Nel complesso, l’indagine pubblica risultati che fanno apparire la crisi economica mondiale un po’ più distante: 30 dei 36 Paesi e territori oggetto dell’indagine esprimono intenzioni di assunzioni che si rafforzano rispetto all’anno scorso e 23 di essi registrano una previsione occupazionale che migliora da un trimestre e l’altro.

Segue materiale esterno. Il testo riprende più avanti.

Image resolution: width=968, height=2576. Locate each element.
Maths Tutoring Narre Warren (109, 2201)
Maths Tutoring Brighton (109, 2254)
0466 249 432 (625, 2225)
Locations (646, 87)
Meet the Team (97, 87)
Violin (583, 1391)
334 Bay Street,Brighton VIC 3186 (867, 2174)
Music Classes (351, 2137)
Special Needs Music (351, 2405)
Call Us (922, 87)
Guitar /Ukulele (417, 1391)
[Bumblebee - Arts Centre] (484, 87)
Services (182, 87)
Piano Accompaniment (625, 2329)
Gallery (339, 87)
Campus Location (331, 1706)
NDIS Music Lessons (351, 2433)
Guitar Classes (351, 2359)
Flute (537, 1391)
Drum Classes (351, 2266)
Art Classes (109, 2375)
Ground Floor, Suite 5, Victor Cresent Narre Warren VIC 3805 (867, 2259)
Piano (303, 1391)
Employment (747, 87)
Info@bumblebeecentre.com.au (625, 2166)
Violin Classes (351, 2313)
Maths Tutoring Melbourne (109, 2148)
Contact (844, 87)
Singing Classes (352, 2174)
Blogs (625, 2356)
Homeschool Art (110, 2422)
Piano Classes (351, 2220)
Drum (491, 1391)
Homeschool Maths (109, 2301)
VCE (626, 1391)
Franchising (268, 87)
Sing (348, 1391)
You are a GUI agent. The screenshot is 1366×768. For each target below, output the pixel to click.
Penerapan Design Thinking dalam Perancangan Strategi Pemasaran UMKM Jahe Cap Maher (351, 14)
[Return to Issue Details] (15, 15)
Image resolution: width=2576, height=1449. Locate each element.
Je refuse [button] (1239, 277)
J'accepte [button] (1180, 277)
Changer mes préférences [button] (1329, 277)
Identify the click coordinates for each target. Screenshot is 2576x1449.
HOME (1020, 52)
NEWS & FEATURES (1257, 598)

Dietro all’India e al Brasile, figurano Taiwan con +35%, la Cina con +27%, il Perù con +26% e l’Australia con +24%. Viceversa le previsioni peggiori si hanno in Italia (-9%), in Irlanda e Spagna (-6%) e in Grecia (-5%).

venerdì 4 giugno 2010

Il Brasile porta a termine la costruzione del terzo reattore nucleare

La commissione nazionale per l'energia nucleare (CNEN) ha approvato lunedì scorso ad Eletrobras Eletronuclear, compagnia che possiede il monopolio dell'energia nucleare in Brasile, il progetto di costruzione della terza centrale di energia nucleare denominata Angra III. La costruzione del reattore incominciò già nel 1984 ma fu arrestata solo due anni dopo; inoltre, circa il 70% delle attrezzature della centrale è stato acquistato nel 1995 e da allora è rimasto in deposito.
L'impianto, che si prevede sarà operativo entro il 2015, viene costruito ad Angra dos Reis, città sulla costa dello stato di Rio de Janeiro, dove già sono in funzione due reattori (Angra I e Angra II) la cui costruzione iniziò negli anni '70.
Angra III si prevede creerà numerosi posti di lavoro: 9000 impieghi diretti e 1500 indiretti, nella fase di costruzione, e altre 5000 assunzioni una volta completato l'impianto.
Con la costruzione di questo terzo reattore congiuntamente al programma nucleare di controllo dell'intero ciclo dell'arricchimento dell'uranio, il presidente Lula si prepara a sfruttare le enormi riserve brasiliane di uranio.